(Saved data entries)
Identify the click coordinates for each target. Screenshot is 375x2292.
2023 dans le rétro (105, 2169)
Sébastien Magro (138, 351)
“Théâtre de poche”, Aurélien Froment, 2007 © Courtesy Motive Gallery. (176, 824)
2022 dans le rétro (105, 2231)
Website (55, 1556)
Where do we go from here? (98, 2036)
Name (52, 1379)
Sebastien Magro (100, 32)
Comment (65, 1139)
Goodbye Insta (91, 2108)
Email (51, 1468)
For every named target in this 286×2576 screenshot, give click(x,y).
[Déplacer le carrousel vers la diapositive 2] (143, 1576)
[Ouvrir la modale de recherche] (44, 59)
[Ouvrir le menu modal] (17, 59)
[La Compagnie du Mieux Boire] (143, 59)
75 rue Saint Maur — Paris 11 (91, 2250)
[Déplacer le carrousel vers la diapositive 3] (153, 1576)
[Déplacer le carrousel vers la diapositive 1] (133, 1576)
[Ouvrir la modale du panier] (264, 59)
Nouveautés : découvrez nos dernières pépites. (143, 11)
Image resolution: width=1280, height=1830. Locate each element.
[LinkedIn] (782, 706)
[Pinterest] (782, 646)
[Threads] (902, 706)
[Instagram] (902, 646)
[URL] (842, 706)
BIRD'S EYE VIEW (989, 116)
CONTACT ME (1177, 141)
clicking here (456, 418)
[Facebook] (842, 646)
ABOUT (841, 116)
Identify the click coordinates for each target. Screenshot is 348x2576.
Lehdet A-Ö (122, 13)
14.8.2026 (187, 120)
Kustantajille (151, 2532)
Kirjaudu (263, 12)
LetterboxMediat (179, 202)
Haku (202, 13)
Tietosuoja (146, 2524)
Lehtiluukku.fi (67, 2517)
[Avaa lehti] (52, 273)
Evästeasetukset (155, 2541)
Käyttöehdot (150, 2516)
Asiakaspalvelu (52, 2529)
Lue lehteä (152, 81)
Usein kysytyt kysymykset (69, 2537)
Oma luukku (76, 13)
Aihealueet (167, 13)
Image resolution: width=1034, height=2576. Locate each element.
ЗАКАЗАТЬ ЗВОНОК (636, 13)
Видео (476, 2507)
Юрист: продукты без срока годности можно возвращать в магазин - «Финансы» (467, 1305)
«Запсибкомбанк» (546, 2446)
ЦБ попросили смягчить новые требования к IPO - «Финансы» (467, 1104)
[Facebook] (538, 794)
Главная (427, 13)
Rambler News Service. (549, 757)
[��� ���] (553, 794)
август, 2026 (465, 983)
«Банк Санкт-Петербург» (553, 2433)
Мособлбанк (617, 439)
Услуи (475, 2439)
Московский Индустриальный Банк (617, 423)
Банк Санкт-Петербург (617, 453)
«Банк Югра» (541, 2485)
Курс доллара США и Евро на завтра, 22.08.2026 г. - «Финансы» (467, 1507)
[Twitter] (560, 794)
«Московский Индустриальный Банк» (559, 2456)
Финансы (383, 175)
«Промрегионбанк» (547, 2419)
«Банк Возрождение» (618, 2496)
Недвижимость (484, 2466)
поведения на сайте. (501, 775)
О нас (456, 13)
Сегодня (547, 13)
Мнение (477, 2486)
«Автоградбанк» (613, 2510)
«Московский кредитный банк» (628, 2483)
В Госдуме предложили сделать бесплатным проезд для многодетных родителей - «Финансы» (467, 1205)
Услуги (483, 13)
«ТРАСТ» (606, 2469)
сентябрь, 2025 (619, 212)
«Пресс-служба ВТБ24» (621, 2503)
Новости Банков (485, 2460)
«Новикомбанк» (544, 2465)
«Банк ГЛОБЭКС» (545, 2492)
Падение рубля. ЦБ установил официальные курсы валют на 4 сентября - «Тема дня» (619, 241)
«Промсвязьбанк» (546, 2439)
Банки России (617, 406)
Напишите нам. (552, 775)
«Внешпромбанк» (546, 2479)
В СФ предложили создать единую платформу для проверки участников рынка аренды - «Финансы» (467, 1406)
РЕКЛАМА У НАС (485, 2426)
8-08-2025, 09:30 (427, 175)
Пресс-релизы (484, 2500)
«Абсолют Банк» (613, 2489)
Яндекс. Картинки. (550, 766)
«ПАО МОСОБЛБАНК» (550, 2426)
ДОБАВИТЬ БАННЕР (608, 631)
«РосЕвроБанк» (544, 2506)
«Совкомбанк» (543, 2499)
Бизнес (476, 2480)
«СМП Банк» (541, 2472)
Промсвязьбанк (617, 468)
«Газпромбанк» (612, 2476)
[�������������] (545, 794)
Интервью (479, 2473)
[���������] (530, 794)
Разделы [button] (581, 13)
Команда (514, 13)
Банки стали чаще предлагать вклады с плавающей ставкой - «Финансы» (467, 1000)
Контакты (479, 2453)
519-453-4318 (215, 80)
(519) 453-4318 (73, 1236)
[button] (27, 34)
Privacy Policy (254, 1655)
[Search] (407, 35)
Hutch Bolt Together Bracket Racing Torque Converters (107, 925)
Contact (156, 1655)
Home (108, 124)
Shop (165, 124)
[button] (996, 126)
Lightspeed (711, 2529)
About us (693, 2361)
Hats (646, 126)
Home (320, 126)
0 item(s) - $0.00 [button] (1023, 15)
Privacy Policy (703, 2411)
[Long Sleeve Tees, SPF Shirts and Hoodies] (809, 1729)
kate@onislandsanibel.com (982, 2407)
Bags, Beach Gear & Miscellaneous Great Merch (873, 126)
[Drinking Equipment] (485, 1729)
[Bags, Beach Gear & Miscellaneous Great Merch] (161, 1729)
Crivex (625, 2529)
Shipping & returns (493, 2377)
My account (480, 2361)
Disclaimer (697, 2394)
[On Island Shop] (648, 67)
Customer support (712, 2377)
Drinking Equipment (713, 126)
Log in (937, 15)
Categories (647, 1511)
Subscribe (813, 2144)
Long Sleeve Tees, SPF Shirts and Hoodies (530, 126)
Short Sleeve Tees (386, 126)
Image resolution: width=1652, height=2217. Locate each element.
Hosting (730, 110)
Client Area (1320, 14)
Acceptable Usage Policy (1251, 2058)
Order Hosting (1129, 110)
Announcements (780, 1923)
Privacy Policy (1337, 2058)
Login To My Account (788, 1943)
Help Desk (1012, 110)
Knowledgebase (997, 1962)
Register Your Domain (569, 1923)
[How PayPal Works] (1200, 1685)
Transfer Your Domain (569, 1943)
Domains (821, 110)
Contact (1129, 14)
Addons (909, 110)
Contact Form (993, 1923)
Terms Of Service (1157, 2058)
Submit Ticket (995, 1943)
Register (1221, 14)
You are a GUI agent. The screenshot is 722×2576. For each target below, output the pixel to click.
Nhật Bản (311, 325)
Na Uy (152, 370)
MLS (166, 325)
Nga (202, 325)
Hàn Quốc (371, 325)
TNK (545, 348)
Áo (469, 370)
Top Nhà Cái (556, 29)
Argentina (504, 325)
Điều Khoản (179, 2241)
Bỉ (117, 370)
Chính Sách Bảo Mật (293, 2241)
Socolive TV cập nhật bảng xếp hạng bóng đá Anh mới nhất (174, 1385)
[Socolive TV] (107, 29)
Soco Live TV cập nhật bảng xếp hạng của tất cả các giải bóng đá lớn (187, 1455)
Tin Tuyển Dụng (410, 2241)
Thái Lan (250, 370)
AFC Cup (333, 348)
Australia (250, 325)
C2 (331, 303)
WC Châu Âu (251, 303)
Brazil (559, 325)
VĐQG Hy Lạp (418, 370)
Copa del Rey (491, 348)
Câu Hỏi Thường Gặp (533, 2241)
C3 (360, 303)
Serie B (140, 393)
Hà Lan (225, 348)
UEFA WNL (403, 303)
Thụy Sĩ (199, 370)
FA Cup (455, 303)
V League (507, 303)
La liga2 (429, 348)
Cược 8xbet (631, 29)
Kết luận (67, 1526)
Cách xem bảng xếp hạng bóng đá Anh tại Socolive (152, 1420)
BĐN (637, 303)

**Work request:**
All lines above between those holding "Главная (427, 13)" and "сентябрь, 2025 (619, 212)", inclusive, must be set down unchanged, and no other line may be included.

**Task output:**
Главная (427, 13)
Rambler News Service. (549, 757)
[��� ���] (553, 794)
август, 2026 (465, 983)
«Банк Санкт-Петербург» (553, 2433)
Мособлбанк (617, 439)
Услуи (475, 2439)
Московский Индустриальный Банк (617, 423)
Банк Санкт-Петербург (617, 453)
«Банк Югра» (541, 2485)
Курс доллара США и Евро на завтра, 22.08.2026 г. - «Финансы» (467, 1507)
[Twitter] (560, 794)
«Московский Индустриальный Банк» (559, 2456)
Финансы (383, 175)
«Промрегионбанк» (547, 2419)
«Банк Возрождение» (618, 2496)
Недвижимость (484, 2466)
поведения на сайте. (501, 775)
О нас (456, 13)
Сегодня (547, 13)
Мнение (477, 2486)
«Автоградбанк» (613, 2510)
«Московский кредитный банк» (628, 2483)
В Госдуме предложили сделать бесплатным проезд для многодетных родителей - «Финансы» (467, 1205)
Услуги (483, 13)
«ТРАСТ» (606, 2469)
сентябрь, 2025 (619, 212)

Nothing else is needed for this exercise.